L’idée de Joseph Jouis (directeur de l’établissement hydraulique de la Font d’Or) qu’un aqueduc pourrait amener les eaux du Taillan jusqu’au centre de Bordeaux, reçoit l’approbation de l’ingénieur Mary, inspecteur général des Ponts et Chaussées (ancien responsable des adductions d’eau de Paris). Le maire de Bordeaux Nathaniel Jonhston confie à Mary et à Devanne, ingénieur hydraulique de la ville, la direction des travaux. Messieurs Mary et Devanne se chargent de mettre en place le projet qui est présenté au conseil municipal le 14 décembre 1841 et approuvé par le conseil municipal le 4 février 1842. Mais il fallut attendre 10 ans, soit le 2 mai 1851 pour que le conseil municipal adopte le projet définitif. Le 7 juin 1852, Louis Napoléon, Président de la République Française, déclare d’utilité publique les travaux de conduite et de distribution d’eau votés par la ville de Bordeaux.

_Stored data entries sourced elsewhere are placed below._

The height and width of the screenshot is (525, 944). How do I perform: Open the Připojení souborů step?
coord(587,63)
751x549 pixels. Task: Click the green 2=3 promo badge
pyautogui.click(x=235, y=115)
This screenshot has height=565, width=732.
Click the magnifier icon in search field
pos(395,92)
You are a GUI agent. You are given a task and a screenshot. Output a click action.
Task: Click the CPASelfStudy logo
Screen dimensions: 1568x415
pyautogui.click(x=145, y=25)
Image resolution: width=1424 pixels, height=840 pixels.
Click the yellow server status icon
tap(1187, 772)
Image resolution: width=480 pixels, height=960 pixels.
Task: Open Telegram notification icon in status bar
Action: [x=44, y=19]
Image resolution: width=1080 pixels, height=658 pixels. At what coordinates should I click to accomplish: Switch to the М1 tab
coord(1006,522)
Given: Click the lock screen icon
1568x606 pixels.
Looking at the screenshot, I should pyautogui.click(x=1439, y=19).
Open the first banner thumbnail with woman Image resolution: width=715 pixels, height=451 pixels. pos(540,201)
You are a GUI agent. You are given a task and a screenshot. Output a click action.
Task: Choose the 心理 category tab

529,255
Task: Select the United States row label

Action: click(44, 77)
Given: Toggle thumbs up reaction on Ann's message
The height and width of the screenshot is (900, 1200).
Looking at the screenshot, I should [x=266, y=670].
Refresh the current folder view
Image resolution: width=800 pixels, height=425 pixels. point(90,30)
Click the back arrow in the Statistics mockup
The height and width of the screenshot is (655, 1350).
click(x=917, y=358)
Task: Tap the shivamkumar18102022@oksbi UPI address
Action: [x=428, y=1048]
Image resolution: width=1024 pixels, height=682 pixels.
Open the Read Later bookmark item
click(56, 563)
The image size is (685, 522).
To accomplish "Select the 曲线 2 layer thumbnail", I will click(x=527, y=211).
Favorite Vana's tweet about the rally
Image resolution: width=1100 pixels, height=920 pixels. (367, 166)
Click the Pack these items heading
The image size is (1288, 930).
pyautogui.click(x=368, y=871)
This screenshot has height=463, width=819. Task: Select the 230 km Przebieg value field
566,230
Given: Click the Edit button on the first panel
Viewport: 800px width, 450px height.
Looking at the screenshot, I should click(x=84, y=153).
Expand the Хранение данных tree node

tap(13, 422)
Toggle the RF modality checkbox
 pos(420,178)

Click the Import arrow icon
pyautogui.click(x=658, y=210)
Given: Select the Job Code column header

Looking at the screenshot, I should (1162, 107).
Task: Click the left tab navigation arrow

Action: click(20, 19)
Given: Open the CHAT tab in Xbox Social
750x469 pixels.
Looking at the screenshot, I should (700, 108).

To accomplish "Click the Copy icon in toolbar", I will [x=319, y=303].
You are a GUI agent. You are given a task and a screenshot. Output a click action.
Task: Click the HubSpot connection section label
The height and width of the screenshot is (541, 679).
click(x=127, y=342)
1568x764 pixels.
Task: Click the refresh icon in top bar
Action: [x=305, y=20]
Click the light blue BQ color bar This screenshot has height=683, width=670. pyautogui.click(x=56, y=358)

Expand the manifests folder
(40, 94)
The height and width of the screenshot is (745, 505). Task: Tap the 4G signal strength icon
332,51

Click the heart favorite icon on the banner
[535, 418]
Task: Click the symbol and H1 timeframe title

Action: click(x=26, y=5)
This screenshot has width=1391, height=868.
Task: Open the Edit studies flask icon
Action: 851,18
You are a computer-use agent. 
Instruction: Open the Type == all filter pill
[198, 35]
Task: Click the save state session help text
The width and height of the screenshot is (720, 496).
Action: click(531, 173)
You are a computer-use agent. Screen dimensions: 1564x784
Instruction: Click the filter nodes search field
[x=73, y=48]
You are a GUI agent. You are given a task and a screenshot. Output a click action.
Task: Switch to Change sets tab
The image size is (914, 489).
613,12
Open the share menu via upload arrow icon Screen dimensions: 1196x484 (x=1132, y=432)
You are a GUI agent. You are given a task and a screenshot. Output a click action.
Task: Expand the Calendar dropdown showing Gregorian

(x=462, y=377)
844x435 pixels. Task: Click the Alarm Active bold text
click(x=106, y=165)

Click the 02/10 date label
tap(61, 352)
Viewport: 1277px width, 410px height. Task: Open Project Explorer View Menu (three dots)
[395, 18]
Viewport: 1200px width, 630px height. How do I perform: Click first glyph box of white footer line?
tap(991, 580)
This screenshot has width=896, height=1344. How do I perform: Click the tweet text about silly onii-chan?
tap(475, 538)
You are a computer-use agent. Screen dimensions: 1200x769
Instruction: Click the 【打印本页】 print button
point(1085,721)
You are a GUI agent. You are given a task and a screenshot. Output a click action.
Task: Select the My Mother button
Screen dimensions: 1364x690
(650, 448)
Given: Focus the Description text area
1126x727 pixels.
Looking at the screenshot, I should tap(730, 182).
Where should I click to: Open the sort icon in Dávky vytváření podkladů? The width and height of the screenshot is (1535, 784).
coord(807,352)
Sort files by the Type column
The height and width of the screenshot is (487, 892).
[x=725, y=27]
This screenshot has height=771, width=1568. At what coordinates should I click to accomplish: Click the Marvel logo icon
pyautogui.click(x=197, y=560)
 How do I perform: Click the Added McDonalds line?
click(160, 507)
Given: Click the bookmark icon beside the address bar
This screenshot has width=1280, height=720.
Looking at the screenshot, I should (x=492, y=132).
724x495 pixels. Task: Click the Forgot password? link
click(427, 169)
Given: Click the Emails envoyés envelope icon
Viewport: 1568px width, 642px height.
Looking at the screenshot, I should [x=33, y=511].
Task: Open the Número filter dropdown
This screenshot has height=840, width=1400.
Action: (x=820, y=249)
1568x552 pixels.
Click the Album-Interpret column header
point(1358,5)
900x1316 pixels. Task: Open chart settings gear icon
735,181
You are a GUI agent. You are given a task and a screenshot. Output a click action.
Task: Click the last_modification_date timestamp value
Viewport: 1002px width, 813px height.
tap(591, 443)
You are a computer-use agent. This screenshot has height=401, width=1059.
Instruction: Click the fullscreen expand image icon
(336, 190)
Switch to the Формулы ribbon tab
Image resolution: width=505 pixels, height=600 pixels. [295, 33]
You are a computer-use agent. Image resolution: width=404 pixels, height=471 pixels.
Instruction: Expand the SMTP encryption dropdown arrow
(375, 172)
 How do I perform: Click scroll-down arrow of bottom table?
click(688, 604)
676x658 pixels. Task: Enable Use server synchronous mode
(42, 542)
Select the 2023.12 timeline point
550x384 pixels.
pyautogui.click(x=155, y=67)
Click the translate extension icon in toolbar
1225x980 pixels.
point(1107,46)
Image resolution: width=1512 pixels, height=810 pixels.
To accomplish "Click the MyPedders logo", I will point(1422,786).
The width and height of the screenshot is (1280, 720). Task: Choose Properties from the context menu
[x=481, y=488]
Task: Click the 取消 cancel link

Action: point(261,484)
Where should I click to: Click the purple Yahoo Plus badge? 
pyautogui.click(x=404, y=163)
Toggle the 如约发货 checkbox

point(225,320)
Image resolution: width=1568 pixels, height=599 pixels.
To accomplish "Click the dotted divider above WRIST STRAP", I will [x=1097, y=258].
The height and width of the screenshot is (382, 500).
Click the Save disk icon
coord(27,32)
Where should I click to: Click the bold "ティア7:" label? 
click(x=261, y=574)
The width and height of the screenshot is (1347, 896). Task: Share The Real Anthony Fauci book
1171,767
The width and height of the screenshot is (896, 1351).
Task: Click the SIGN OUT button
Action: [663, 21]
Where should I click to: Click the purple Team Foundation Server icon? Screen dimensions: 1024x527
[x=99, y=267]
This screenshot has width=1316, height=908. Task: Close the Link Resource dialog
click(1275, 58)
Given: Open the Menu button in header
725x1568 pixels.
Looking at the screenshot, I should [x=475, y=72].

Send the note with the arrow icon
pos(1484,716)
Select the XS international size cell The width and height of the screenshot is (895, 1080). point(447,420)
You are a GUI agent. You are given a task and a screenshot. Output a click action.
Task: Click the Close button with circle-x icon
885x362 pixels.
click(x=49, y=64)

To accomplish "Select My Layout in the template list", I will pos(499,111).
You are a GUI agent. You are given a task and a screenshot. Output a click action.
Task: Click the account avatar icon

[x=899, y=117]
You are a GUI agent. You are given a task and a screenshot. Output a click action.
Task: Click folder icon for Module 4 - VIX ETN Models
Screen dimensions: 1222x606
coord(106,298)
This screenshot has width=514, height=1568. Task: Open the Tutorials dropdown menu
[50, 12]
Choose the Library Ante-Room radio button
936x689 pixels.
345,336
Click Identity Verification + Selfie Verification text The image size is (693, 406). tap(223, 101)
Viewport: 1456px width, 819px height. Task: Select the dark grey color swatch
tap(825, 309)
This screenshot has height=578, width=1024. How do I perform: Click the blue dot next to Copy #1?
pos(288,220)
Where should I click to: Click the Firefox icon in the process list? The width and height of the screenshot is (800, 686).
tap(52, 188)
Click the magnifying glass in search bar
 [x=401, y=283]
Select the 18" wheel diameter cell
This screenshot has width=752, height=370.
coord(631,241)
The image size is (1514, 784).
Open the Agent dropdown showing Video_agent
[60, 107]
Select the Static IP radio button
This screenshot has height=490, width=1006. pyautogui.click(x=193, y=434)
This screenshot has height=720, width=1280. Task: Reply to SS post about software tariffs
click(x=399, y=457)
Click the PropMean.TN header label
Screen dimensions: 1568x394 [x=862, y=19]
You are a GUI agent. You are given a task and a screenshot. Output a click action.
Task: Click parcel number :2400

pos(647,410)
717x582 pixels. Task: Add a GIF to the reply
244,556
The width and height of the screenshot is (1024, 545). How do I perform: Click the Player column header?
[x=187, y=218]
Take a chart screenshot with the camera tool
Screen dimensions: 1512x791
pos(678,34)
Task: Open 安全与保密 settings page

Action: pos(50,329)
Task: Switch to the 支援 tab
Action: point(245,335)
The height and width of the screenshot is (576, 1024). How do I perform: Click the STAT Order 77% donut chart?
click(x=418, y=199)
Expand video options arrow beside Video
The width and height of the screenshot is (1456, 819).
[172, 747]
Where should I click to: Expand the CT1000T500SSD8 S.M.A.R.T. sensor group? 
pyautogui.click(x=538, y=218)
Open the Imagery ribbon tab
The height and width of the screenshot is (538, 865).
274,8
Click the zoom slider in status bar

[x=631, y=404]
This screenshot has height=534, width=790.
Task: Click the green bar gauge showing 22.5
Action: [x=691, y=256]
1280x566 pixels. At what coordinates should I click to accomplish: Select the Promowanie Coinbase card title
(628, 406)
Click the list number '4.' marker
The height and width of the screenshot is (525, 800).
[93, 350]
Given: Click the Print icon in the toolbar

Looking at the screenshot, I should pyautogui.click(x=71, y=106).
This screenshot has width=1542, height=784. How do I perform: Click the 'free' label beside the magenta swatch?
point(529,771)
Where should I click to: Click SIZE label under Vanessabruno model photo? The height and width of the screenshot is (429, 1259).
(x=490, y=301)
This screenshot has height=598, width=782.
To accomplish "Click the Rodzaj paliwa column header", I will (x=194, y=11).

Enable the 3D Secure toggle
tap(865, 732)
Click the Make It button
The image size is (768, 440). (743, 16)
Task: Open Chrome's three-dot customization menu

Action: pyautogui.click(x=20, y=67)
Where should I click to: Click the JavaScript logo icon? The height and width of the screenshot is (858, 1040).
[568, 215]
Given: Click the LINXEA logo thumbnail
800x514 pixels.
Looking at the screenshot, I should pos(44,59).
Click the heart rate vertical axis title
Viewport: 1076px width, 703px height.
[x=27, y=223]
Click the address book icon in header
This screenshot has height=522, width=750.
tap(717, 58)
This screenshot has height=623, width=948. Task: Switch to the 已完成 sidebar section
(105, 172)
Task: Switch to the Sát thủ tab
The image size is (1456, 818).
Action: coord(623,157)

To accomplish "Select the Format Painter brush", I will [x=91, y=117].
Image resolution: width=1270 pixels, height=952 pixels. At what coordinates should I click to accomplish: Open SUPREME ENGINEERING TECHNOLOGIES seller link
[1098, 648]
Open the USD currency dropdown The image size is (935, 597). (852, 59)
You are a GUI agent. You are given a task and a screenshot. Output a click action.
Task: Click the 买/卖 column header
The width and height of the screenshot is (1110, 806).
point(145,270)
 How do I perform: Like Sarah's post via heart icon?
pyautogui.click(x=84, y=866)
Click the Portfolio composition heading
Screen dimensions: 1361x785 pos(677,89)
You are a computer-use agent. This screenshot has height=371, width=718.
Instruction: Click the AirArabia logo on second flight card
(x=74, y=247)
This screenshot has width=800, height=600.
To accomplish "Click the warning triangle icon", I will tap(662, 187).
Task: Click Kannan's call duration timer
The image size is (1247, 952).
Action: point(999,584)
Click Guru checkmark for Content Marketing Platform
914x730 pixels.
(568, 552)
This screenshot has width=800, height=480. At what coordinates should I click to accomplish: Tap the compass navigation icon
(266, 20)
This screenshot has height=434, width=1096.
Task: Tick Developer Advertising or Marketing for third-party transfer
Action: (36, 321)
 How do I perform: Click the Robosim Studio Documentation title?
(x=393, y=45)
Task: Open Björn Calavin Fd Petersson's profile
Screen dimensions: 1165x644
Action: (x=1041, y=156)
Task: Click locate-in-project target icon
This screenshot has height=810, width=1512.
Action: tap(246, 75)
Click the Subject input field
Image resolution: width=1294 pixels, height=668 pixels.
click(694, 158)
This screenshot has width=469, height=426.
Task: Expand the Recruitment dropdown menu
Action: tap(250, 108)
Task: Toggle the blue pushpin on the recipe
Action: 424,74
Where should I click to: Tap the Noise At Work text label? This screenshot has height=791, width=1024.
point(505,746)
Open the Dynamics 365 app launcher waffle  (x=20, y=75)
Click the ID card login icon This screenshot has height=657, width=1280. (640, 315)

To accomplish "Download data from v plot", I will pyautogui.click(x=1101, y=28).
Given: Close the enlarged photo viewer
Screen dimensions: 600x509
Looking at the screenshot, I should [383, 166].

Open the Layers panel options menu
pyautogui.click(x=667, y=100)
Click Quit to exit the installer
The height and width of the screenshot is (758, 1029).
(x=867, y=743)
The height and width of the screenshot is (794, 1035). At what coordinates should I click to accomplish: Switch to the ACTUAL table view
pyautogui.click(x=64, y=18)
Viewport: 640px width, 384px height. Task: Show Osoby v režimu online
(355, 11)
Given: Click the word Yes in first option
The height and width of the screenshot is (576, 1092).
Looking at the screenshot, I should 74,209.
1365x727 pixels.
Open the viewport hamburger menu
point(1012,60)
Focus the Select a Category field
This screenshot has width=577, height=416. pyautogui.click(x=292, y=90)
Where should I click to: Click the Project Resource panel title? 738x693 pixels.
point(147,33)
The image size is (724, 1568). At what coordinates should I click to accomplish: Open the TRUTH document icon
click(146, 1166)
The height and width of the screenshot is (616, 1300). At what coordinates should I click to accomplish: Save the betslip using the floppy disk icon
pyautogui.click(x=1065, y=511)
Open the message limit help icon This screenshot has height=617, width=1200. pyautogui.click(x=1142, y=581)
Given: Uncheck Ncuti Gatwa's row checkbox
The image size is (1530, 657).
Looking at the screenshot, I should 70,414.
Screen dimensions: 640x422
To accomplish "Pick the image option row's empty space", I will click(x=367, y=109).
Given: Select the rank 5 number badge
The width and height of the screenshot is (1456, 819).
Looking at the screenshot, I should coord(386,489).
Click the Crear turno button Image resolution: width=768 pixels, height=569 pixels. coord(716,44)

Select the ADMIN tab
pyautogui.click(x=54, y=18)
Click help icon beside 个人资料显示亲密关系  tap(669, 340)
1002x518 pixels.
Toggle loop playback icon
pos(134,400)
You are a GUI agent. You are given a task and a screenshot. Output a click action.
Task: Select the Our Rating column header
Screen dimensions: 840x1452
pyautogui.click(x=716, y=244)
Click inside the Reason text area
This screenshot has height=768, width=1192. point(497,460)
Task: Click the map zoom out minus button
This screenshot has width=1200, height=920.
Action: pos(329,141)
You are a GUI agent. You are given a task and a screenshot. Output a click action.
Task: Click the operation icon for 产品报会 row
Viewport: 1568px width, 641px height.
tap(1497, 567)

25 décembre 1841 Conflit du viographe
Au mois de mai dernier, nous avions cédé aux sollicitations du propriétaire de l’Indicateur en lui accordant pour son Feuillet quelques articles historiques sur les rues et places publiques de Bordeaux. Comme nous ne voulions pas être connu, il nous avait promis de faire relire les épreuves de nos articles par son rédacteur, attendu que notre copie porte beaucoup de citations en latin, en vieux français et en Gascon. Il n’a pas rempli sa promesse, quoi que nous l’ayons plusieurs fois prévenu qu’on laissait passer des fautes grossières. Aujourd’hui, il a poussé l’oubli de son devoir jusqu’à l’affectation, car indépendamment des erreurs typographiques que contenait notre article sur la rue des Ayres, il s’est permis de changer le titre courant de Revue historique sur les rues, etc. en celui de Documents historiques des rues etc. et, après ce manquement qu’il sentait que je ne pouvais excuser, il ne m’a pas envoyé de tirage particulier de mes articles, parce que j’ai refusé de le lui en donner la continuation. Le procédé de ce Coudert, ou de son rédacteur qui le mène, est d’une grossièreté difficile à caractériser. Il rompt ainsi avec un homme à qui il devait de la reconnaissance. C’est un républicain et c’est tout dire. Au reste, je n’avais pas fait ces articles pour lui ; ils font partie d’un ancien travail commencé en 1796, lorsque je m’occupais du publier les Antiquités bordelaises dont les circonstances m’empêchèrent de donner la suite, que je laisse à mes héritiers avec mes collections manuscrites, dont ils pourront un jour tirer quelque parti. Je désirerais pouvoir faire mieux pour eux. C’est avec raison qu’ils m’avaient conseillé de ne pas donner gratis aux journalistes aucune de mes productions et je n’avais résisté d’accéder à leurs conseils que dans l’espoir que ces publications périodiques amèneraient les libraires à me faire quelques propositions pour ces articles sur les rues que le public paraît avoir accueillis avec intérêt. Je pensais aussi que mes publications partielles pouvaient éveiller l’attention des amateurs sur mes écrits inédits, et leur faire chercher, lorsque je ne serai plus. A Bordeaux, on rend plus de justice aux morts qu’aux vivants. J’ai vu rire de la personne et des écrits de Dom Devienne et de l’abbé Baurein : on en parle maintenant avec considération.

29 décembre 1841 Obsèques de Lafaurie de Montbadon
Obsèques assez mesquines du pair Lafaurie, comte de Montbadon. Il était tombé dans l’enfance depuis quelques années et son fils ne joue ici aucun rôle, ce qui fait que nos fonctionnaires se sont peu rendus à son enterrement. Cependant, ils lui témoignaient beaucoup de déférence pendant qu’il fut en crédit au temps de l’Empire. Il était maire de Bordeaux lors du passage en cette ville du roi d’Espagne Charles IV et de sa famille en 1808. Il leur fit signer alors assez brutalement leur démission au trône en faveur de Napoléon qui l’en récompensa par la place de gouverneur du palais impérial de Bordeaux, puis par celle de sénateur.